[START OF Document section]

# interesting find on my bookshelves



## toggle (Feb 5, 2012)

bakunin has spent half the evening so far eyeing up my book collection. Although his attention to my books rather than me might normally get me a tad annoyed, I think I might have to let him get away with it this time.

We're fairly sure we just found a first edition of brave New World.


----------



## Maurice Picarda (Feb 5, 2012)

Does it have the dust jacket? The Internet says that this is the biggest determining factor in value.


----------



## Maurice Picarda (Feb 5, 2012)

someone on straightdope said:
			
		

> Yep. I'm your boy. I collect first editions and have a 1st UK in dj of Brave New World. Congrats on your find!
> 
> As for value, I would say probably in the $100- $200ish range. The three biggest factors in valuing books are:
> 
> ...


----------



## butchersapron (Feb 5, 2012)

4-5 grand according to abe. If you can find a buyer...


----------



## lizzieloo (Feb 5, 2012)

Over 4 grand, no dust jacket.


----------



## Greebo (Feb 5, 2012)

I've just done a search on abe and if that really is a first edition hardback of that title in good condition, you're looking at a really seriously high price.


----------



## lizzieloo (Feb 5, 2012)

Is it signed?

8 grand


----------



## Greebo (Feb 5, 2012)

butchersapron said:


> <snip>If you can find a buyer...


There's the rub, but you might get lucky.  People who  really want that sort of thing don't let a couple of zeroes stop them.


----------



## lizzieloo (Feb 5, 2012)

Is it yellow toggle?


----------



## Pickman's model (Feb 5, 2012)

can i have my book back please?


----------



## gosub (Feb 5, 2012)

butchersapron said:


> 4-5 grand according to abe. If you can find a buyer...


Isoteric investment v.big right now


----------



## toggle (Feb 5, 2012)

lizzieloo said:


> Is it yellow toggle?


 
nope, tis a blue one, but also listed by a lot of the booksellers as a first edition.

more like 400 than 4000, but that's still a lot for something i didn't know i had. and considering i'm going to be short 200 quid each month on my last 3 months of living off student loans, then not bad timing either.

[END OF Document section]

_Requirement 1_
From the forum thread about the Brave New World find, output the passage from "# interesting find" to "it this time." verbatim.
_Requirement 2_
In the forum thread about the Brave New World find, what color does toggle say the copy is?

[START OF Data block]

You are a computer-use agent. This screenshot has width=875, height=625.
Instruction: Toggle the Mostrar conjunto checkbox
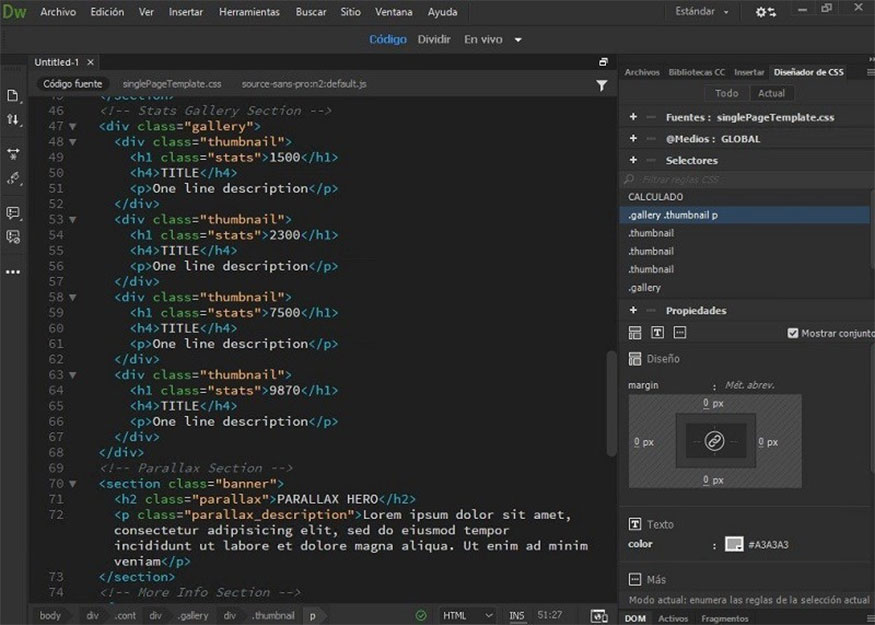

[END OF Data block]

_Exercise response 1_
# interesting find on my bookshelves



## toggle (Feb 5, 2012)

bakunin has spent half the evening so far eyeing up my book collection. Although his attention to my books rather than me might normally get me a tad annoyed, I think I might have to let him get away with it this time.

_Exercise response 2_
Blue.